Lott delivers the introduction with an intense stare, a slightly unsettling smile and a tone reminiscent of spoken-word poetry. If the language seems unusually portentous for a high-school reunion drama — well, doesn't everybody secretly suspect that he or she is the center of the universe, its ultimate achievement, the sensibility for which the whole fantastic contraption has been specifically designed?
Wright and his director, Jeremy Skidmore, aren't afraid of the artifice of stagecraft — in fact, they seem to revel in it here — and "The Pavilion" humorously but sympathetically sends up the self-importance of the human consciousness.
The class reunion is held at the Pavilion, a beloved old lakeside building (a bare-bones set by Jacob Muehlhausen, gracefully lighted by Rebecca Bonebrake). Slated for destruction immediately after the event, this monument could hardly be a more obvious symbol of the folly of trying to hold on to the past. But Peter is undeterred: He has come home hoping for a do-over, another chance at a life with Kari (Leslie Murphy), the girlfriend he callously ditched after senior year and hasn't seen since.
For the Record
An earlier version of this review misstated the name of the actress playing Kari as Leslie Thompson.

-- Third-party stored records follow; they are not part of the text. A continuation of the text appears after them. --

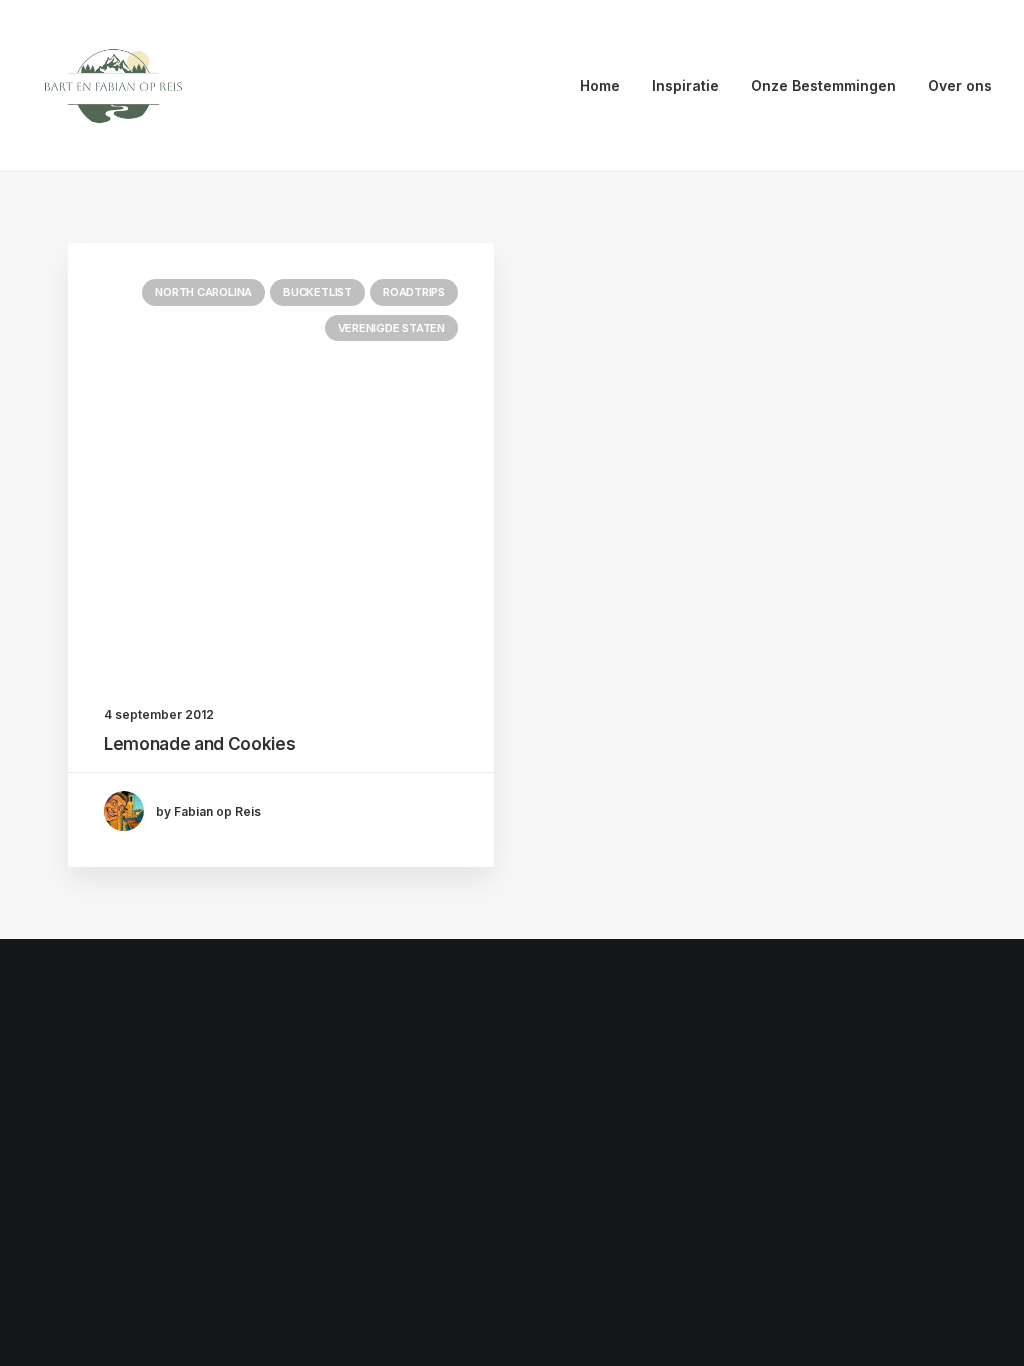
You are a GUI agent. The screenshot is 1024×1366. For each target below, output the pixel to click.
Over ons (960, 85)
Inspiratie (685, 85)
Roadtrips (414, 292)
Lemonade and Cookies (199, 744)
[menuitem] (607, 86)
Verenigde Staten (391, 328)
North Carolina (203, 292)
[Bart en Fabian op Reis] (113, 86)
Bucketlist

Peter regards everything that stands in the way of this fantasy — Kari's marriage, for example, or her two decades of anger at him — as a minor obstacle the universe has thrown in his path. In fact, the universe, as embodied by our narrator, plays every other member of the class of '85 that Peter and Kari encounter.

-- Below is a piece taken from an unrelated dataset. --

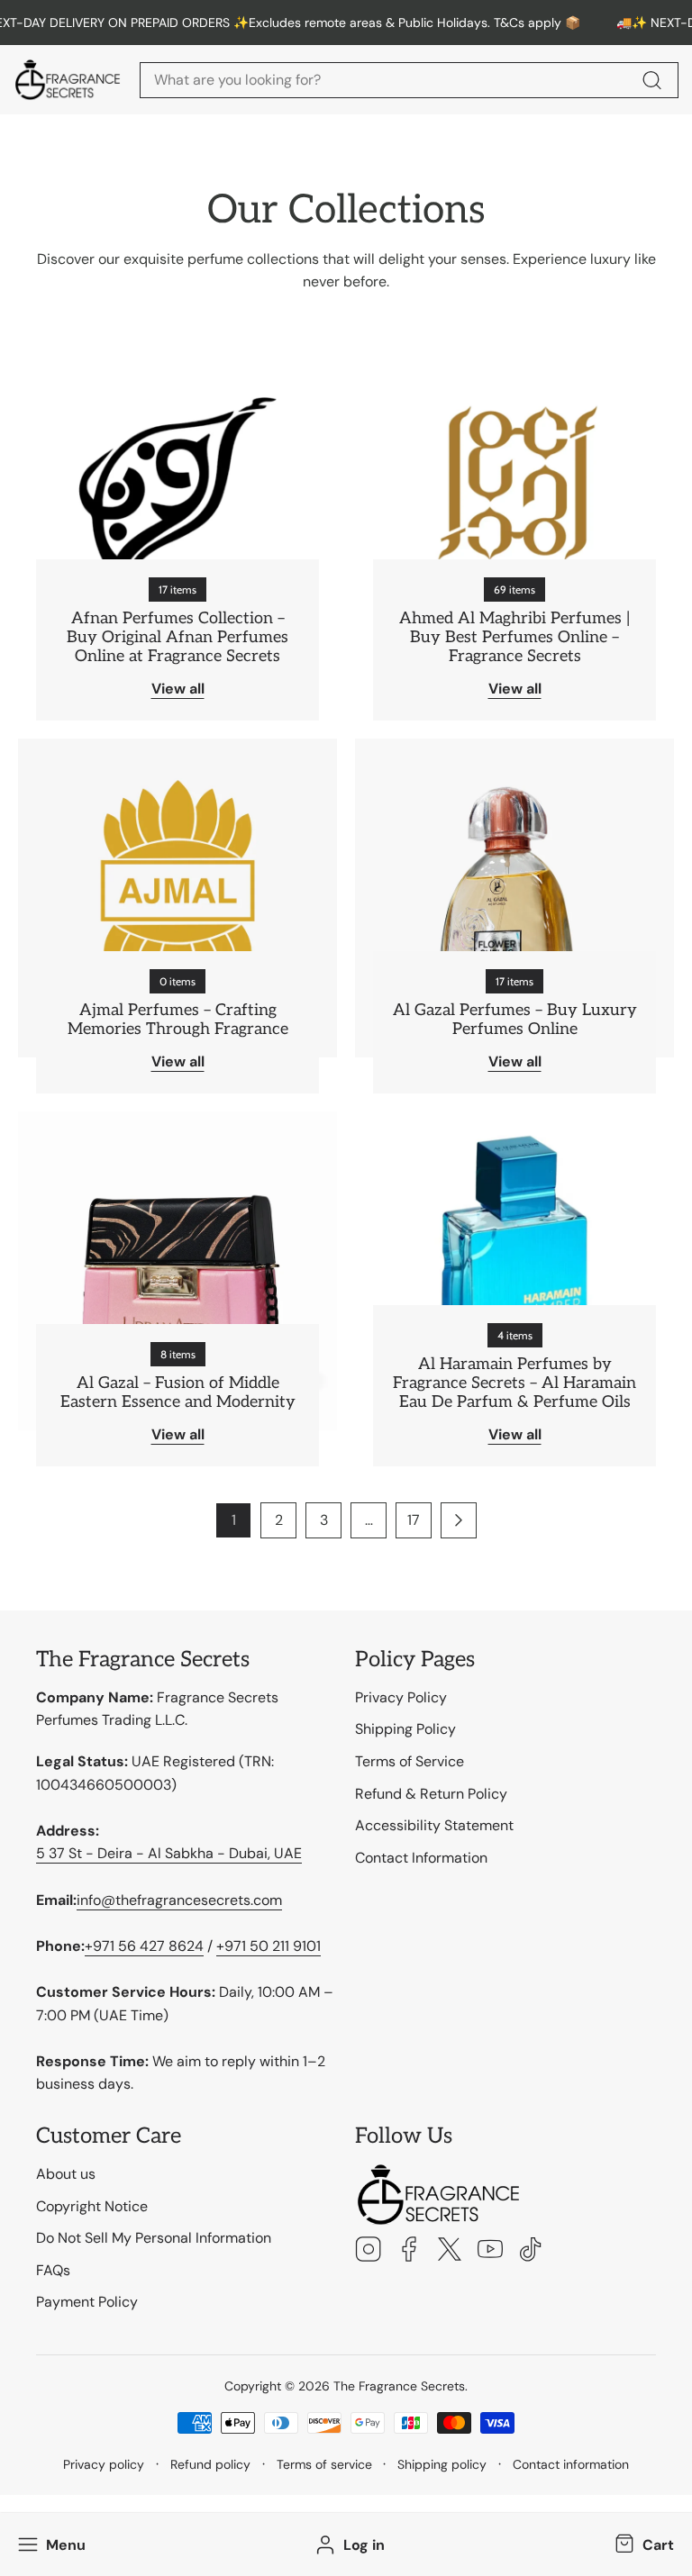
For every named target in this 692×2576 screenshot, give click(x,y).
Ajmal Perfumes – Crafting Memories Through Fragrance (178, 1020)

Lott has a virtuosic gift for slipping, without the benefit of costume changes, into and out of characters of either gender. He conveys innumerable voices and idiosyncrasies, from the stoner mayor to the reunion's peppy, tightly wound organizer. He's not trying for nuance or depth in these portrayals, which verge on cartoons if not cliches, and some of them are more amusing than others. At a certain point, the gimmick begins to feel strained, so it is a relief when the narrator steps away, if only briefly, to let the lovers hash things out.

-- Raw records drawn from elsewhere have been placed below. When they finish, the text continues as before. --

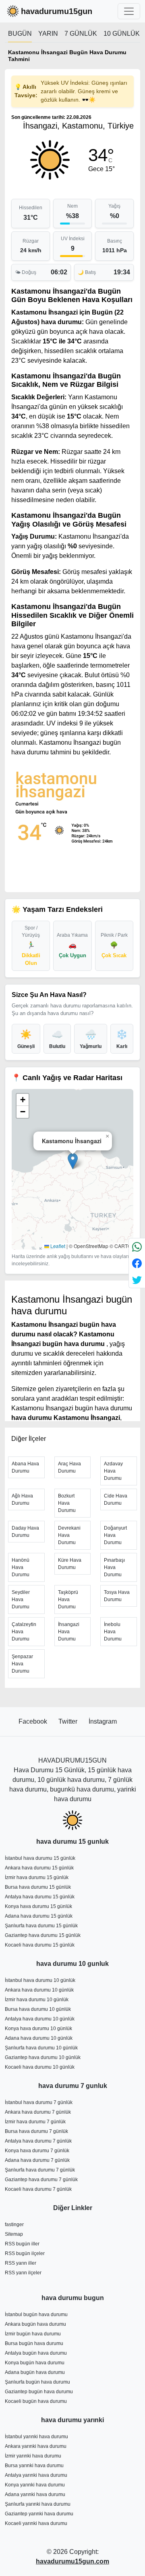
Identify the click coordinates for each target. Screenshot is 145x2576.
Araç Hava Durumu (69, 1467)
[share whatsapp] (137, 1246)
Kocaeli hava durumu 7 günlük (38, 2189)
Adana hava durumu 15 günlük (38, 1916)
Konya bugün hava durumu (34, 2363)
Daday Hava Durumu (25, 1531)
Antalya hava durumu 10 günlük (40, 2019)
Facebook (34, 1721)
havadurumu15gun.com (72, 2561)
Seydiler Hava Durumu (21, 1599)
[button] (73, 1161)
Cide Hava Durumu (115, 1499)
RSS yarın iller (20, 2263)
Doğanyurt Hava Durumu (115, 1535)
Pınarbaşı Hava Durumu (114, 1567)
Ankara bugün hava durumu (35, 2324)
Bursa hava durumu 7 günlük (36, 2131)
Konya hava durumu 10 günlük (38, 2028)
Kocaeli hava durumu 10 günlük (40, 2067)
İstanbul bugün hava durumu (36, 2314)
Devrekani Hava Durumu (69, 1535)
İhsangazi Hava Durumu (68, 1632)
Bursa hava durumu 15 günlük (38, 1887)
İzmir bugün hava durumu (33, 2334)
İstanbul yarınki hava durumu (36, 2436)
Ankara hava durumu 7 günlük (38, 2112)
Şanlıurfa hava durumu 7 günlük (40, 2170)
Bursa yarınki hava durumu (34, 2465)
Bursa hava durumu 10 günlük (38, 2009)
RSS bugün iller (22, 2244)
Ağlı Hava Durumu (22, 1499)
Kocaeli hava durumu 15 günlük (40, 1945)
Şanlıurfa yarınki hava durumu (37, 2504)
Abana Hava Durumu (25, 1467)
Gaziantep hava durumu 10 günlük (43, 2057)
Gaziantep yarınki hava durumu (39, 2514)
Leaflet (57, 1245)
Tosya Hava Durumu (117, 1595)
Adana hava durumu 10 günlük (38, 2038)
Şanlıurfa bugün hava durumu (37, 2382)
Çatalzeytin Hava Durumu (24, 1632)
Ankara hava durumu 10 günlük (39, 1990)
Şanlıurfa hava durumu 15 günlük (41, 1925)
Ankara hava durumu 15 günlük (39, 1868)
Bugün (20, 33)
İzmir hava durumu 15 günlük (36, 1877)
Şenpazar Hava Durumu (22, 1664)
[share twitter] (137, 1279)
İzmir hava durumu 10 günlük (36, 1999)
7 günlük (80, 33)
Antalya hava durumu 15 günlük (40, 1897)
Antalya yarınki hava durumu (36, 2475)
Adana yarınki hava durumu (35, 2494)
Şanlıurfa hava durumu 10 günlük (41, 2048)
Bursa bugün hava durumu (34, 2343)
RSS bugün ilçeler (25, 2253)
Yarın (48, 33)
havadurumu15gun (56, 11)
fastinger (14, 2224)
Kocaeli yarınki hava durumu (36, 2523)
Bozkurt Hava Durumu (67, 1503)
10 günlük (122, 33)
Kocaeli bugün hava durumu (36, 2401)
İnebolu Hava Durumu (113, 1632)
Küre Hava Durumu (69, 1563)
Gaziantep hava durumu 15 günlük (43, 1935)
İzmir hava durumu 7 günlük (35, 2122)
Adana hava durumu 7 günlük (37, 2160)
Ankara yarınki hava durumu (35, 2446)
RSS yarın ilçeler (23, 2273)
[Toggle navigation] (129, 11)
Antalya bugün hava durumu (36, 2353)
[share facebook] (137, 1263)
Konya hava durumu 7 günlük (37, 2150)
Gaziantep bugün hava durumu (39, 2391)
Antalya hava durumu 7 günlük (38, 2141)
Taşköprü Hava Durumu (68, 1599)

Left alone onstage with Wright's deft dialogue, full of memorable and offbeat zingers, Murphy and Gilbert relax into a genuine and moving rapport that makes their ultimate confrontation with the reality at the heart of this meta-theatrical world especially poignant.
"The Pavilion," Malibu Playhouse, 29243 Pacific Coast Highway, Malibu. 8 p.m. Fridays and Saturdays, 3 p.m. Sundays. Ends May 22. $10-$35. malibuplayhouse.org/the-pavilion/. Running time: 2 hours.